**THE PROBLEM:** Output every line of the entries below as a Markdown table with the columns "Row" and "Line," numbering the rows and skipping blank lines. Leave the pictures out.
══════════
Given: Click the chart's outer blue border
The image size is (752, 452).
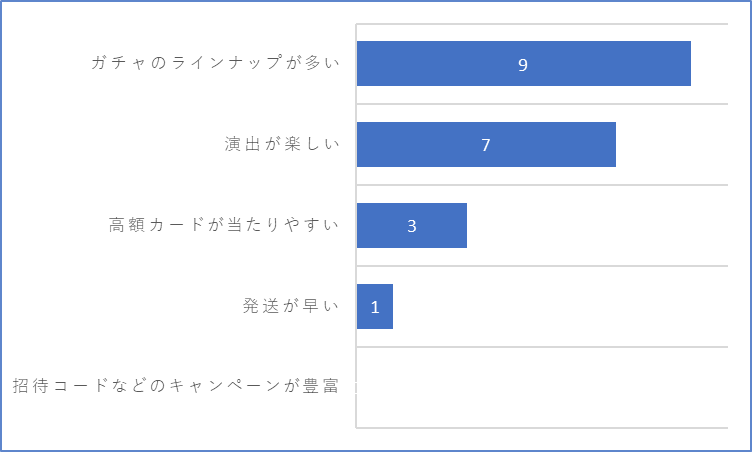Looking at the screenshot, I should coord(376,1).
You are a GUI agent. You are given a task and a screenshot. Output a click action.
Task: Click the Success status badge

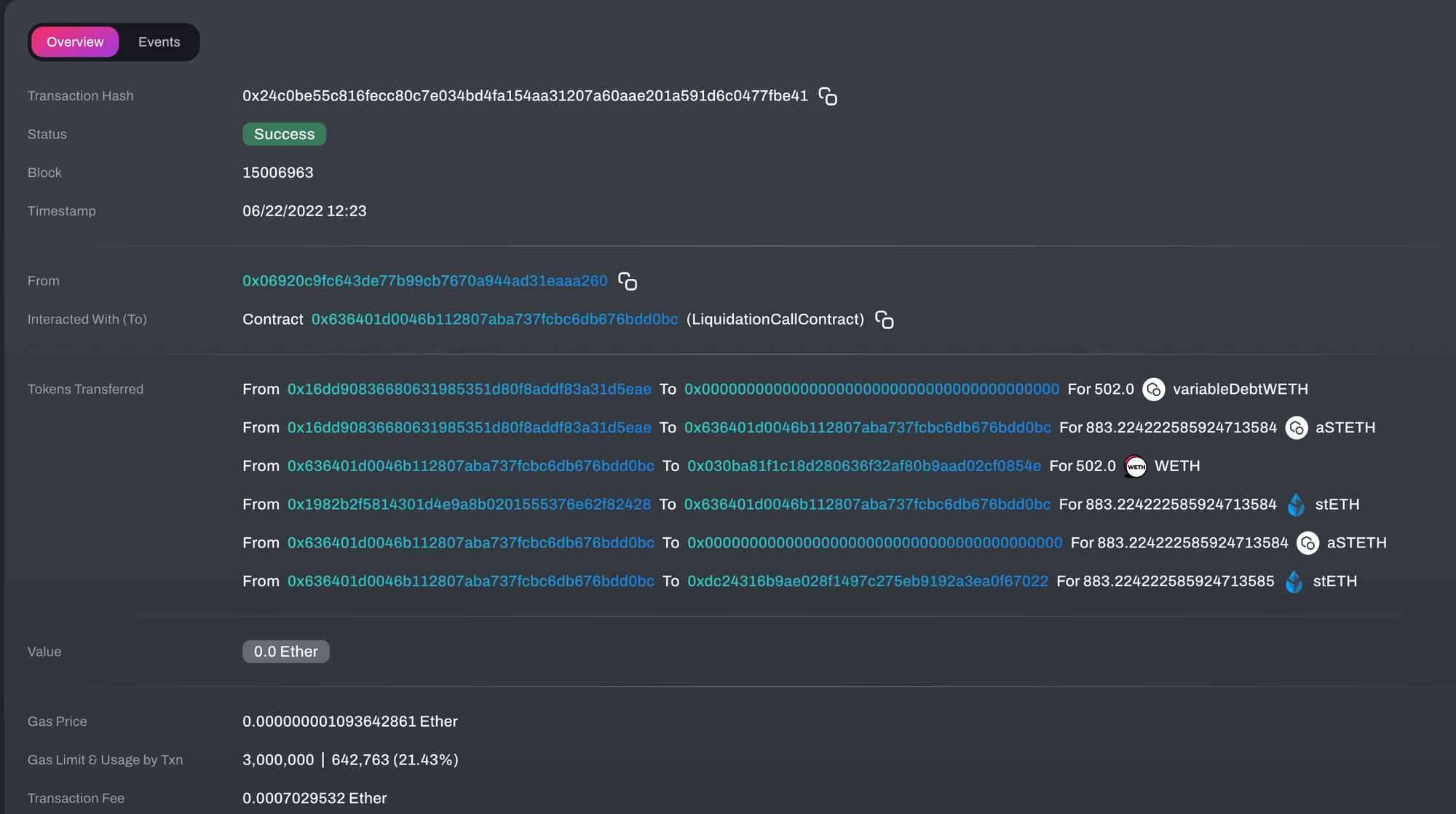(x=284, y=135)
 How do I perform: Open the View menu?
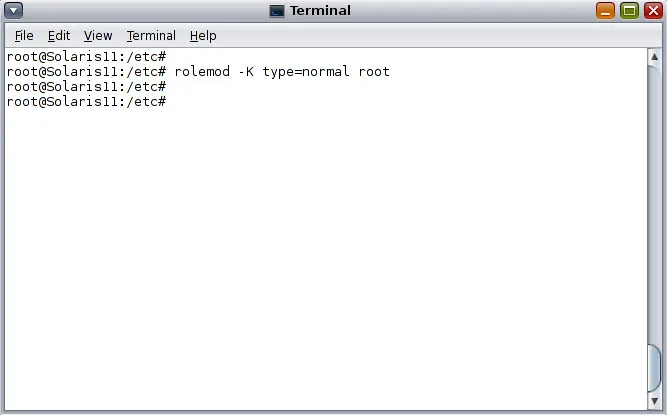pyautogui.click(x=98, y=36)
══════════
**RESPONSE TO THIS TASK:**
| Row | Line |
|---|---|
| 1 | Given: Click the chart's outer blue border |
| 2 | The image size is (752, 452). |
| 3 | Looking at the screenshot, I should coord(376,1). |
| 4 | You are a GUI agent. You are given a task and a screenshot. Output a click action. |
| 5 | Task: Click the Success status badge |
| 6 | (x=284, y=135) |
| 7 |  How do I perform: Open the View menu? |
| 8 | pyautogui.click(x=98, y=36) |